Annandale is the second division of Dumfries. ANNAN means in Celtic “quiet water”; perhaps that river was called so in fear, to propitiate the water-sprite, as malignant fairies were dubbed “the good people” to ward off their anger. Allan Cunningham lauds it as the “Silver Annan,” but none the less he has some hard words for it:—
“The cushat, hark, a tale of woe
Is to its true love telling;
And Annan stream in drowning wrath
Is through the greenwood swelling.”
And the old ballad of “Annan Water” calls it a “drumlie river,” and tells a most melancholious tale of a lover and his steed drowned whilst attempting to cross it to keep tryst with his love, Annie, who, we are assured, was “wondrous bonny.” The last verse warns the river that a bridge will presently be thrown over, that “ye nae mair true love may sever”: the prosaic purposes of transit to kirk or market being, of course, quite unworthy of a minstrel’s mention. Well! Annan has its moods—quiet and gentle in the pleasant summer days, given to violent outbursts in time of spate.
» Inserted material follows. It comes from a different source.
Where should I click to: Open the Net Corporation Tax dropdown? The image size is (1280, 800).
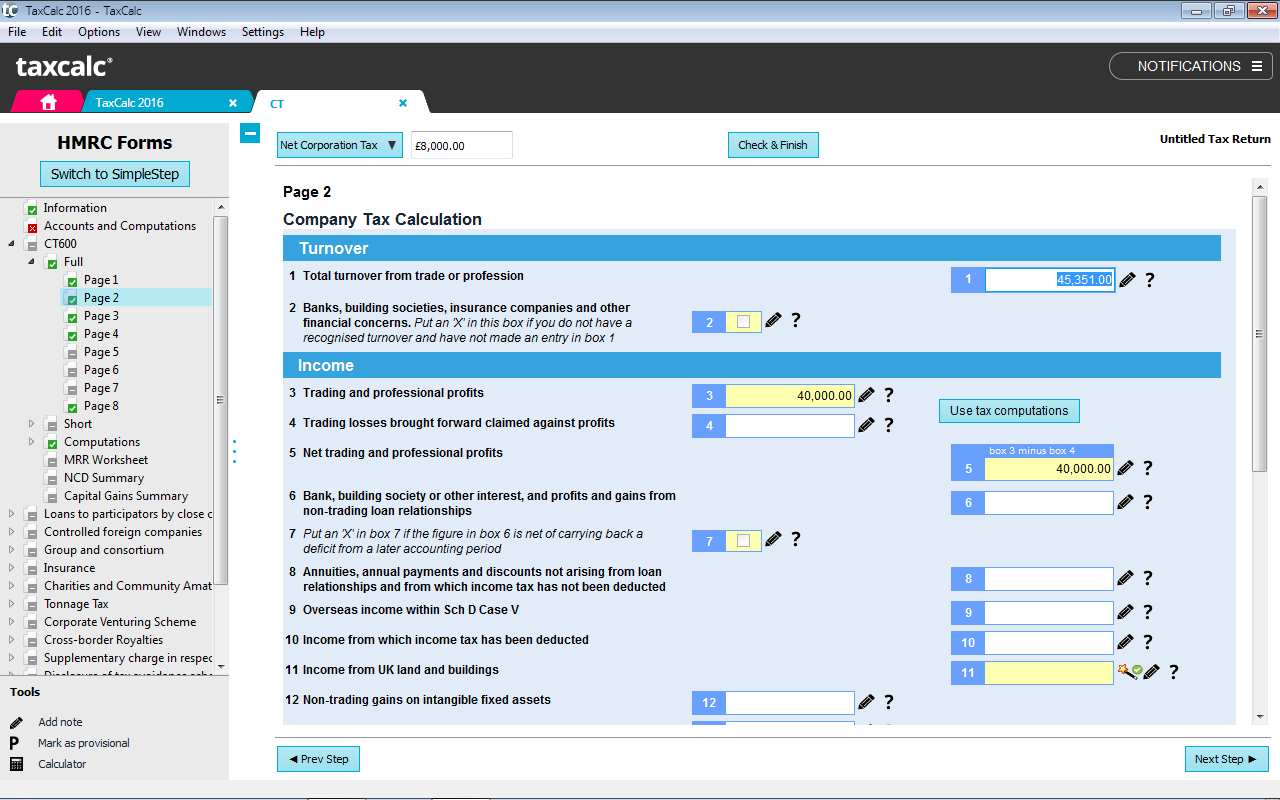tap(339, 145)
Annandale was the home of Bruce, and the great Robert is supposed to have been born at Lochmaben, which, situated on seven lochs, is a sort of Caledonian Venice. Bruce, not unmindful of the place of his nativity, is famed to have created it a royal burgh soon after his sword won him the crown. This did not prevent the citizens from treating through many generations his ancestral castle as a common quarry, and nothing is now left but a shapeless mass of stones. According to old Bellenden, in his translation of Boace (1536), the people of former times were a terrible lot; the women worst of all! “The wyvis usit to slay thair husbandis, quhen they wer found cowartis, or discomfit be thair ennymes, to give occasion to otheris to be more bald and hardy quhen danger occurrit.” “To learn them for their tricks,” as Burns might have remarked. Annandale’s most famous modern son was Thomas Carlyle, who, as everybody knows, was born at Ecclefechan in 1795, and was buried there at the end of his long career on a “cloudy, sleety day” early in 1881. Ecclefechan is on the Main Water, a tributary of the Annan; you will find it described in “Sartor Resartus” as Entepfuhl. Many spots around are connected with his life or works. Hoddam Kirk, his parish church, he pointed out to Emerson in a remarkable talk as an illustration of the connection of historical events. His once bosom friend, Edward Irving, was born in the town of Annan, of which Carlyle had his own memories, for here he went to school, first to learn, afterwards to teach. Craigenputtock, where he lived for six years, is in Nithsdale, the third division of Dumfries, to which we now turn.